Optimization of multi-objective reward functions is performed using off-the-shelf RL algorithms with scalarized rewards or specialized multi-objective extensions. Weight-conditioned policy/value function networks can be efficiently trained by relabelling transitions with randomly sampled weights and using data augmentation from the vector reward (Friedman et al., 2018, Ultes et al., 2017, Cornalba et al., 2022).
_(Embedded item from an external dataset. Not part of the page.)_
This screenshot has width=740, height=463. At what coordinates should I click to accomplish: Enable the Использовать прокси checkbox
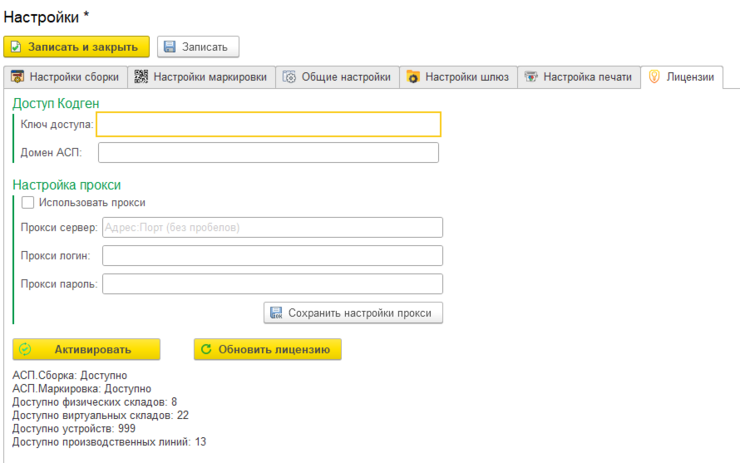[28, 202]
Advanced RLHF and multi-objective policy algorithms employ explicit normalization of reward scales (e.g., MO-GRPO variance normalization (Ichihara et al., 26 Sep 2025)) to prevent objectives with large variance from dominating gradients and to mitigate reward hacking. Stochastic exploration in the reward-parameter space, meta-gradient or bi-level optimization of reward-component weights (e.g., MORSE (Xie et al., 17 Dec 2025)), and preference-free exploration for reward-free planning (Wu et al., 2020, Qiu et al., 24 Jul 2024) further enhance robustness and efficiency.
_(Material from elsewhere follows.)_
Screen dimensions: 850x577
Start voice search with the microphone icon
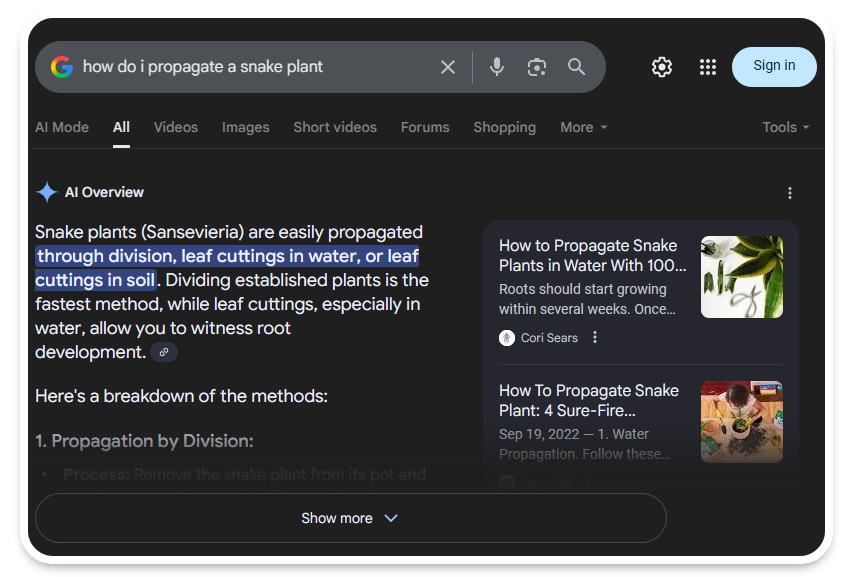click(497, 67)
Table: Representative Multi-Objective Reward Function Approaches

Method	Scalarization Type	Policy Generalization
Weighted linear sum	Linear	Weight-conditioned network
Chebyshev/Tchebycheff	Nonlinear (max)	Min-max RL, dual optimization
Lexicographic ordering	Nonlinear (priority)	Threshold-conditioned network
Nash SW, log-sum	Nonlinear (concave)	Welfare Q-learning/Stationary
Contextual/Stage-wise	Piecewise/Contextual	Stage-conditional multi-policy
Preference learning	Adaptive	RM learned from pairwise data

7. Limitations and Research Directions

Multi-objective reward function approaches face inherent scalability challenges as the number of objectives increases, requiring smarter sampling or dimensionality reduction in the simplex (Friedman et al., 2018). Capacity to generalize across the weight space is also fundamentally constrained by the expressivity of the underlying policy/value approximator.

Linear scalarization fails to recover non-convex Pareto regions and may concentrate learning on a subset of objectives. Nonlinear or lexicographic scalarizations demand specialized backup operators and careful policy extraction, and may be sensitive to misspecification or to the presence of sharp trade-off regions.

Interpretability and robustness remain major focuses, particularly in RLHF contexts where reward hacking is a concern (Wang et al., 18 Jun 2024, Zhang et al., 10 Jul 2025, Ichihara et al., 26 Sep 2025). Empirical ablations demonstrate the critical role of decomposable proxies, context-dependent weighting, and explicit normalization, while theoretical work has established both lower and upper bounds for regret, exploration complexity, and convergence to the Pareto front (Wu et al., 2020, Qiu et al., 24 Jul 2024).

Continued advances in efficient preference elicitation, scalable representation, dynamic context adaptation, and theory-guided optimization are central to making multi-objective reward functions effective tools for complex, real-world RL tasks.